Dans l'article sur les poupées personnalisées, relevez chacune des particularités physiques que le poupon peut reproduire selon la phrase commençant par « Le poupon peut ainsi être réalisé ».

§ **Source**
-.-.-
A Doll Like Me : des poupées personnalisées qui ressemblent aux enfants malades

Square

Vous avez déjà vu les poupées classiques, une grande majorité à la peau parfaite, à la plastique avantageuse et à la taille de guêpes. Imaginez maintenant que vous fassiez partie de ces personnes différentes, qui ne rentrent pas dans le politiquement correct d’un catalogue de mode, et vous aurez une idée de ce que peux ressentir un enfant.

A un âge où on se construit et en quête de repères, les enfants déjà abîmés par la vie, handicapés physiquement ou mentalement ne trouvent pas leur alter ego dans les jouet classiques.

Une ancienne assistante sociale américaine, Amy Jandrisevits, s’est lancée dans une épopée tendre et empathique : réaliser des poupées personnalisées qui ressemblent traits pour traits aux enfants.

A Doll Like Me : des poupées calquées sur leurs enfants avec leur différence et leur handicap

Un grand carton brun arrive en provenance de New Berlin, dans le Wisconsin. La boite est adressée à un enfant qui revient tout juste d’un séjour à l’hôpital, ou qui s’arrête entre 2 visites régulières chez le docteur. Cet enfant ne sait absolument pas qui a envoyé le paquet mais, en l’ouvrant, il reconnaît tout de suite ce qui s’y trouve : une poupée à son image.

Le poupon peut ainsi être réalisé avec un membre manquant, avoir un visage déformé par un accident de voiture, faire apparaître une couleur de peau avec des traces d’une affection cutanée ou encore posséder une prothèse de la jambe. Qu’importe – et on s’en fout – puisque la poupée n’a qu’un but : ressembler au plus près à l’enfant qui la découvrira.

Ainsi, Amy propose une marionnette fait main à chaque fois différente, mais immédiatement enlacée et aimée par l’enfant qui la reçoit.

Je fabrique des poupées pour des enfants qui ne se verront jamais sur une étagère de magasin.

J’en ai les larmes qui montent quand je vois ce genre de scène, absolument naturelle, innocente et tellement dénuée de subterfuges. L’acceptation de soit à travers l’autre dans un moment d’une pureté incroyable.

Le culte du corps parfait et de la similarité réduits à néant grâce à une poupée

Le pouvoir de cette poupée est bien supérieur à ce qu’on pourrait penser.
-.-.-
§ **Matériel fourni**
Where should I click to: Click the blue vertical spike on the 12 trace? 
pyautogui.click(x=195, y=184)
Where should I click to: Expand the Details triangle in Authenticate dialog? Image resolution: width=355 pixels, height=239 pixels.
-.-.-
§ **Résultat obtenu**
- un membre manquant
- un visage déformé par un accident de voiture
- une couleur de peau avec des traces d'une affection cutanée
- une prothèse de la jambe